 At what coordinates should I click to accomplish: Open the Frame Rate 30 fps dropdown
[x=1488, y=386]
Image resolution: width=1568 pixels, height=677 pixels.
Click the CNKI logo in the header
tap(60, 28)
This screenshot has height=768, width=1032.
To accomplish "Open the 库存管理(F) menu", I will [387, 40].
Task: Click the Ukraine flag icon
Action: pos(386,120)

--- --- ---

WHAT TO DO
Repeat only what runs from the line holding "Image resolution: width=1568" to the end of the data, keeping every line exactly as written, first and last included.

RESPONSE AREA
Image resolution: width=1568 pixels, height=677 pixels.
Click the CNKI logo in the header
tap(60, 28)
This screenshot has height=768, width=1032.
To accomplish "Open the 库存管理(F) menu", I will [387, 40].
Task: Click the Ukraine flag icon
Action: pos(386,120)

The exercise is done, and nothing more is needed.